これが医師兼カウンセラーの先生が言っていた「病気が治っていくこと」なんだと思う。

まだたった一日。でも大きな一歩に違いない。

きっともうすぐ報われる。

一生病気を抱えるのではなく、「完治」をめざしたい。
ずっとそう思ってやってきた。

でも3年間報われることはなかった。

あと少しで手が届くような気がする。

忘れないようにしよう。

そういえば辛かったあの日も、壁にもたれかかった私に見ず知らずの方が「大丈夫ですか?」といって声をかけてくれた。
夏場だったから熱中症と思ったのか、塩分補給のタブレットを渡してくれた。

私もそういう人間になりたい。

世の中にほとんど何のインパクトも与えられない、ただの自己満足でも、偽善だと嘲笑われても、そういう一歩を「普通に」踏み出せる人になりたい。

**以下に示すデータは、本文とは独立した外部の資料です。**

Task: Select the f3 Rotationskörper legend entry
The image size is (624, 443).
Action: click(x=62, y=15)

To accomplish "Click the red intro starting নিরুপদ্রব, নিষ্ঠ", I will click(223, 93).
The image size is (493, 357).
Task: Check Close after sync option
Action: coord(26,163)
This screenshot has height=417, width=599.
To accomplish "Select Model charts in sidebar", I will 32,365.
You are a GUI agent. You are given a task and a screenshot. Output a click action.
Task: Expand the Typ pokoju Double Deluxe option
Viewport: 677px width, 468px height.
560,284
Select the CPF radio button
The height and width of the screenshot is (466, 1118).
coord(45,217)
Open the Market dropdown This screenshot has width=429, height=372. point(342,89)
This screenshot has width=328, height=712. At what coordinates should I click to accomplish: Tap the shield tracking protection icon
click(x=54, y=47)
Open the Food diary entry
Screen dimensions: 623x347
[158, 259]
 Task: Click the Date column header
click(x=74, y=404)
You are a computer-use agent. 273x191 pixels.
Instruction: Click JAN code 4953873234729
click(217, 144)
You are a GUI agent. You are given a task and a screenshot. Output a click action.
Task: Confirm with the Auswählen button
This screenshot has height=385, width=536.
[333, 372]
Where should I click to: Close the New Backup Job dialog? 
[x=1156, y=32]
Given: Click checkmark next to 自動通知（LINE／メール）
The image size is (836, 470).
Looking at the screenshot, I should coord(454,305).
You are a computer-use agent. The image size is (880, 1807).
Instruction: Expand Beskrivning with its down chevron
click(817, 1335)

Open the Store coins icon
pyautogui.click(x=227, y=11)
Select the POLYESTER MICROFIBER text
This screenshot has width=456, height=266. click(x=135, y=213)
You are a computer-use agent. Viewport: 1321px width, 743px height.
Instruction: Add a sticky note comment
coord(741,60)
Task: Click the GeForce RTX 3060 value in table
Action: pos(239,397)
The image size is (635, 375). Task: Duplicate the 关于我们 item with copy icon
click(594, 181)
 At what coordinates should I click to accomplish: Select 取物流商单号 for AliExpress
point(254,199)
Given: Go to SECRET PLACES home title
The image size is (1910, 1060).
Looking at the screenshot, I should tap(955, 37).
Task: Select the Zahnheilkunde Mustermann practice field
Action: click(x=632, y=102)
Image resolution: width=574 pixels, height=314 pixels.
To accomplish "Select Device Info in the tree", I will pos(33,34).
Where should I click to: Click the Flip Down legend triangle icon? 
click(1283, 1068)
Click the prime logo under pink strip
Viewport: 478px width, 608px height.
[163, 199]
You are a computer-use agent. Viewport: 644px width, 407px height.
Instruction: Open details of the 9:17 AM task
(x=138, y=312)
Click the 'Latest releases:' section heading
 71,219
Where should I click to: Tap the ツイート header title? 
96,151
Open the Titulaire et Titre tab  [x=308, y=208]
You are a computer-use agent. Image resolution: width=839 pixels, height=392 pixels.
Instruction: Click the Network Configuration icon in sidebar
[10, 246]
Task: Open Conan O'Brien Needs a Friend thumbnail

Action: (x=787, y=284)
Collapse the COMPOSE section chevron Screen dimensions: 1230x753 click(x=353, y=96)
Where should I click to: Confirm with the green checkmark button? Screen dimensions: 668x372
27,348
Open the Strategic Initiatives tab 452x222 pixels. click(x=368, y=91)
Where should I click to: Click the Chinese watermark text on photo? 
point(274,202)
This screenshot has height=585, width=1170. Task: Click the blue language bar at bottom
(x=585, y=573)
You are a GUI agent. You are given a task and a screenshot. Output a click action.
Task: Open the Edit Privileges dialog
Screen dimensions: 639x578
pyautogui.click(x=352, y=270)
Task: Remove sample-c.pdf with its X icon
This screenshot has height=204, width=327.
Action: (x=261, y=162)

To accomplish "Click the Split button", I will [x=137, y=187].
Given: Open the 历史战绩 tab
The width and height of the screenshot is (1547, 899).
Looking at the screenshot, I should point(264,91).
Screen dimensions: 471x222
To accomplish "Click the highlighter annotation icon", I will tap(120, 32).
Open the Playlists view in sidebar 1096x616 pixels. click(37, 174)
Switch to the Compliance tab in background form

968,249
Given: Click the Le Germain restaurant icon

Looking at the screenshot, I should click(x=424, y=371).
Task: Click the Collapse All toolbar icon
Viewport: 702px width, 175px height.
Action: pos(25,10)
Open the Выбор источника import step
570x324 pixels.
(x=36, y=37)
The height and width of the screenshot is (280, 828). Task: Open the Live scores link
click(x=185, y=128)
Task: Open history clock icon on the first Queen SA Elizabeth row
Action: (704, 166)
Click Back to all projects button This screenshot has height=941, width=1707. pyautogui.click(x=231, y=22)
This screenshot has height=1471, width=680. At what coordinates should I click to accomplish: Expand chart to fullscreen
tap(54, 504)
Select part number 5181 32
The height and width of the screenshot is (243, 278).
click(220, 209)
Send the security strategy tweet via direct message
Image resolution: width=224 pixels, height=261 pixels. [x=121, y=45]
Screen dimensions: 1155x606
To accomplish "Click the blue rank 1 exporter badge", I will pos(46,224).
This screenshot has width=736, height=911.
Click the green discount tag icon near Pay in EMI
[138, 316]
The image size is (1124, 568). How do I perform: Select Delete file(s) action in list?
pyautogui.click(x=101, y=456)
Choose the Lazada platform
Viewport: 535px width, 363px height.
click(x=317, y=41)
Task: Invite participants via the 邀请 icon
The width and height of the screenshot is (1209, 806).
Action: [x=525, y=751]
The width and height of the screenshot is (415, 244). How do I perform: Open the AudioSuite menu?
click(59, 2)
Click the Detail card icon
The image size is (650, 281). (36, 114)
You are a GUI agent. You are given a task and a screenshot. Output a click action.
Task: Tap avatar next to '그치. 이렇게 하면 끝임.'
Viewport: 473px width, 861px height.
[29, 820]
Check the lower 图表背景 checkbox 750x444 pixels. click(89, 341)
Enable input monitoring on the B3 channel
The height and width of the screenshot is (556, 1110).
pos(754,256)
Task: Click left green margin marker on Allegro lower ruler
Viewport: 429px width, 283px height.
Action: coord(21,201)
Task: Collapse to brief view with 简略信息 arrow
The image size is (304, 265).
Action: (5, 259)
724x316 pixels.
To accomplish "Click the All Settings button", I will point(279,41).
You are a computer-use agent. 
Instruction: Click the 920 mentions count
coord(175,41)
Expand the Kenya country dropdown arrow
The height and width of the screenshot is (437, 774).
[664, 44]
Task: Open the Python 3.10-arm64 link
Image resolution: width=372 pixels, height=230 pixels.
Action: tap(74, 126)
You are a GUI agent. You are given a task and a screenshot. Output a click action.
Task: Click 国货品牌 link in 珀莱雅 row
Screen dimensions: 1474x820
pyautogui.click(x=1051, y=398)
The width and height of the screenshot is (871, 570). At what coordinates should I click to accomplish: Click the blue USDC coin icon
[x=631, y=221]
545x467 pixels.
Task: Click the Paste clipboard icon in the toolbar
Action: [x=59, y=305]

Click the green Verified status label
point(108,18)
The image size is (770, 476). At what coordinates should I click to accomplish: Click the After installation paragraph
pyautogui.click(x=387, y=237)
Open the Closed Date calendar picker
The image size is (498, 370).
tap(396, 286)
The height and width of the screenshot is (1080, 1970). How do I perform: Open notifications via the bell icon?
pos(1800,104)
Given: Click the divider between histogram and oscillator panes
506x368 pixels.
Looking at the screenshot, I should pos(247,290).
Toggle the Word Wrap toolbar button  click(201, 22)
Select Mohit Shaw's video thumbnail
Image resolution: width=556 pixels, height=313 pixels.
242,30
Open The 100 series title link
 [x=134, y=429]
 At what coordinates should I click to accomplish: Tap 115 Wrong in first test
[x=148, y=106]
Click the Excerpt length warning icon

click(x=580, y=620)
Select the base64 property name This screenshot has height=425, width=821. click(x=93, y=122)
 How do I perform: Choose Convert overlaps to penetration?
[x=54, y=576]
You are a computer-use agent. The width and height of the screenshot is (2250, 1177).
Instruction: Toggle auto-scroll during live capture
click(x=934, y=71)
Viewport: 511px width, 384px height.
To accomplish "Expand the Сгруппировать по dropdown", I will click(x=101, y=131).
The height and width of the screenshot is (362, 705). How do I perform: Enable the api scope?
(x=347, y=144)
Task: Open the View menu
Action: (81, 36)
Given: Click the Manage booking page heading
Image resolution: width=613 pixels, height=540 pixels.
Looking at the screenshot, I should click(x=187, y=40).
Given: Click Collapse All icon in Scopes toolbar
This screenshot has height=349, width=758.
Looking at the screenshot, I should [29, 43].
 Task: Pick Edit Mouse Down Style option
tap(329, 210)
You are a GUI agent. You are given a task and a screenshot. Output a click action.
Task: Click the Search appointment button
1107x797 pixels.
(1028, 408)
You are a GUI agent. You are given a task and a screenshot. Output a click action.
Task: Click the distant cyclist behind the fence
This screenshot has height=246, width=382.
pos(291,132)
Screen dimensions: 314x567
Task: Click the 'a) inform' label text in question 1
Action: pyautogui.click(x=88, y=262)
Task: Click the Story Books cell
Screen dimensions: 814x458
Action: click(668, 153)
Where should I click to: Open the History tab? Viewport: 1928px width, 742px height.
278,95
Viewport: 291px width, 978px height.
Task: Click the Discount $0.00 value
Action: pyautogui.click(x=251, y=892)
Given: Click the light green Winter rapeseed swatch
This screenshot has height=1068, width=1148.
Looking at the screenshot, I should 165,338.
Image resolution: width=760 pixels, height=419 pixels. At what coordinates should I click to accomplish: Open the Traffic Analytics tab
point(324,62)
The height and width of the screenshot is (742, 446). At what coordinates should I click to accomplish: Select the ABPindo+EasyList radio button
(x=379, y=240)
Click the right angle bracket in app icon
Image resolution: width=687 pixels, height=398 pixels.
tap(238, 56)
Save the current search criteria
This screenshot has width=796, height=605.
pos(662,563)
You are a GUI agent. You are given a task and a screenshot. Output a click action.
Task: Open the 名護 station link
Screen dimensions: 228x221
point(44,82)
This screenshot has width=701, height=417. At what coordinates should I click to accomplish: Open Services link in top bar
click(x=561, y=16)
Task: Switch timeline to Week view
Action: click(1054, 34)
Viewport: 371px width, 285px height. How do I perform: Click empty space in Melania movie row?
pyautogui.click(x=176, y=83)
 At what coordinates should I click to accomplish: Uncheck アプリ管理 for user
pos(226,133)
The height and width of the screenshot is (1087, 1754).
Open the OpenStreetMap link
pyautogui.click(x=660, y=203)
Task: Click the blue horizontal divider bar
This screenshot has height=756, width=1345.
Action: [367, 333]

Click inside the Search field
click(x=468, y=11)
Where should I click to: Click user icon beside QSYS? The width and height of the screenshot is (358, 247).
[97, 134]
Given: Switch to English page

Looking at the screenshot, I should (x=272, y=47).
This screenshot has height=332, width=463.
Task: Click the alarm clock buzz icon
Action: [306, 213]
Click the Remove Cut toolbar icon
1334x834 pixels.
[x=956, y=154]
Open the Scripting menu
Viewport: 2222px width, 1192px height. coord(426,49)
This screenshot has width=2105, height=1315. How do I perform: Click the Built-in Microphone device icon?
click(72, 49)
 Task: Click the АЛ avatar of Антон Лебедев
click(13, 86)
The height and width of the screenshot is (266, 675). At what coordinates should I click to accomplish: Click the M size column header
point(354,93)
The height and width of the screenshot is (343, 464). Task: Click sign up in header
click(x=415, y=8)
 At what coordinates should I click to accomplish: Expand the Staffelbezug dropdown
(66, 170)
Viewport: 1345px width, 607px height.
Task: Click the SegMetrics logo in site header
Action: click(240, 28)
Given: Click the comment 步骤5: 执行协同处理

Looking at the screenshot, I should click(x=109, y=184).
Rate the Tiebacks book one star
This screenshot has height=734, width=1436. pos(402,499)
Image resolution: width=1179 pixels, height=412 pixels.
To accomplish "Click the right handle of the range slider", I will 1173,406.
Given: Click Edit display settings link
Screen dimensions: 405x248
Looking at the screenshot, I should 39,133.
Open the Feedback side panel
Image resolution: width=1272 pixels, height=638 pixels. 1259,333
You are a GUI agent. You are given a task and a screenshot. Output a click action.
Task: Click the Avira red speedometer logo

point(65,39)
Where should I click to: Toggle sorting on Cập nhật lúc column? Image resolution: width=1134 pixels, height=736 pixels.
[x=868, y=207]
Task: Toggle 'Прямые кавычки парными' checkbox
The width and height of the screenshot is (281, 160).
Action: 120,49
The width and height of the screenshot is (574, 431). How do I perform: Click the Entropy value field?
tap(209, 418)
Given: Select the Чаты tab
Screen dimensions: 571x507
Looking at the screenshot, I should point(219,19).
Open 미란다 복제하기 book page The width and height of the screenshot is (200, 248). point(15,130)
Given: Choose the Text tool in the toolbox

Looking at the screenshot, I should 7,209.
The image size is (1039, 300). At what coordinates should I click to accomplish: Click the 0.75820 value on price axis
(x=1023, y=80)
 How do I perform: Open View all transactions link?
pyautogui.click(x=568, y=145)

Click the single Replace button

喉元過ぎれば熱さを忘れる、ということにだけは絶対になりたくない。

学校でも社会でも学べなかったことを学ばせて頂いている。

ありがたいことだ。本当に私は恵まれている。
できることならすべての人が恵まれていてほしい。
そうすれば少なくとも今よりは世の中マシになるだろう。

忘れるなよ、自分。
頭でっかちでわかった気になった、斜に構えて生きていた愚か者には二度と戻るんじゃないぞ。
そこに本質的な幸福はないぞ。

当たり前じゃないんだから。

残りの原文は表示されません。